Harry Dunn: Anne Sacoolas to attend sentencing hearing by video link https://t.co/TT7MeFds6G
— BBC Look East (@BBCLookEast) December 6, 2022
This should be the climax of the legal, diplomatic, political, and personal dramas that have surrounded what would otherewise be an ordinary albeit fatal road traffic accident.
Usually, the climax of a drama is followed by a denouement in which the characters get on with their lives. But in this case? No way will the family be satisfied by whatever takes place tomorrow.
They - meaning, of course, their advisor - have already signaled their outrage by a broadside of tweets and press releases that followed yesterday's announcement by the court that the judge supervising the trial has accepted a joint application by both the defendant and the prosecutor to allow the defendant to remain out of the court's jurisdiction during the sentencing hearing.
That decision was hardly a surprise, since that's what the defendant did in her two previous court hearings, not to mention that the USG has absolutely and repeatedly refused to waive her diplomatic immunity. The judge could hardly have foreshadowed that decision any more than she had done at the last court hearing, in which she accepted the guilty plea while noting that she is powerless to impose any sentence the defendant doesn't voluntarily accept.

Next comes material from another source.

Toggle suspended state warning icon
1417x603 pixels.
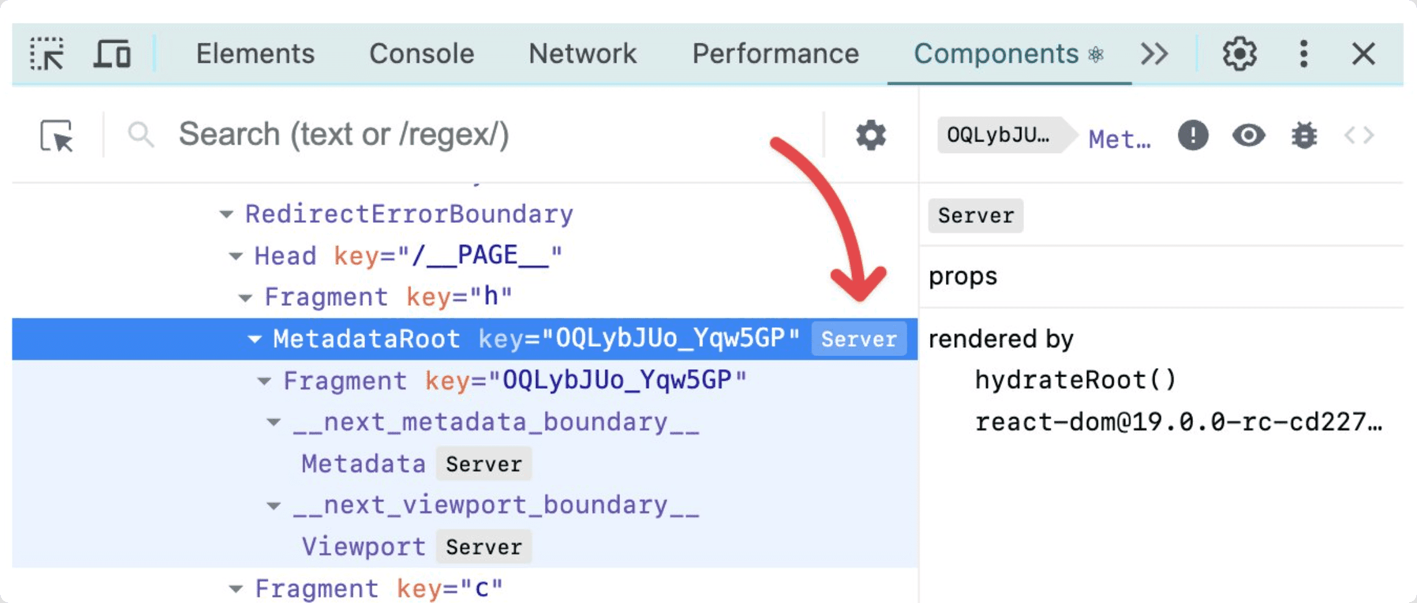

Surely the family knew all along that they will have to deliver their impassioned victim statements to a video screen and not to their nemisis in the flesh. The outrage they're expressing today must be largely performative, although no one can doubt they are suffering.
As usual, the family's awful advisor is doing all the talking for them, so take that into account.

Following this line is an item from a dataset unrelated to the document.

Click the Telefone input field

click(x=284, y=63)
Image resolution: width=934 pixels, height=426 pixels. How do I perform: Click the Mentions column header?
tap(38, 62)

In addition to outrage and phony surprise, he's been displaying his trademark legal incompetence by screaming that "the United States government is now actively interfering in our criminal justice system" when it advised the defendant to appear via video link. Interesting take, since the judge accepted a joint application by both the defendant and the prosecutor to allow a remote appearance. I tell you, a carnival somewhere lost its pitchman when that guy went to law school.

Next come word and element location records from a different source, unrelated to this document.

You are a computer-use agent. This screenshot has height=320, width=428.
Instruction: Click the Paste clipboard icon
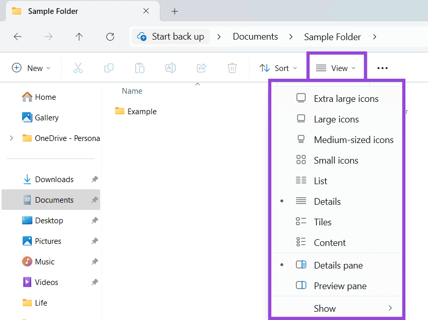139,68
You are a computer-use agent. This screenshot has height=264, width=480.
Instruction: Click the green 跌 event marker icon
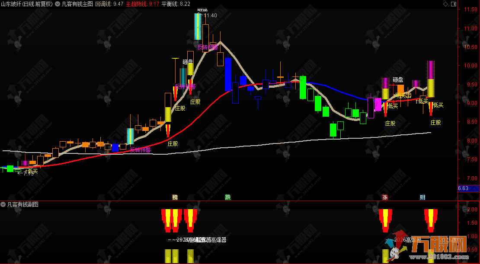tap(227, 197)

Tomorrow will not be the end of this story, you can be sure. There's the coroner's inquest, the book, the movie, and who knows what else still to come.
For one thing, there is a whole separate trial still to come of a different fatal traffic accident involving a female USAF service member who, it seems as of now, will be tried in UK civil jurisdiction rather than by U.S. military justice as per our Status of Forces Agreement with the UK. That one has the elements of a second Harry Dunn trial. Brace yourselves.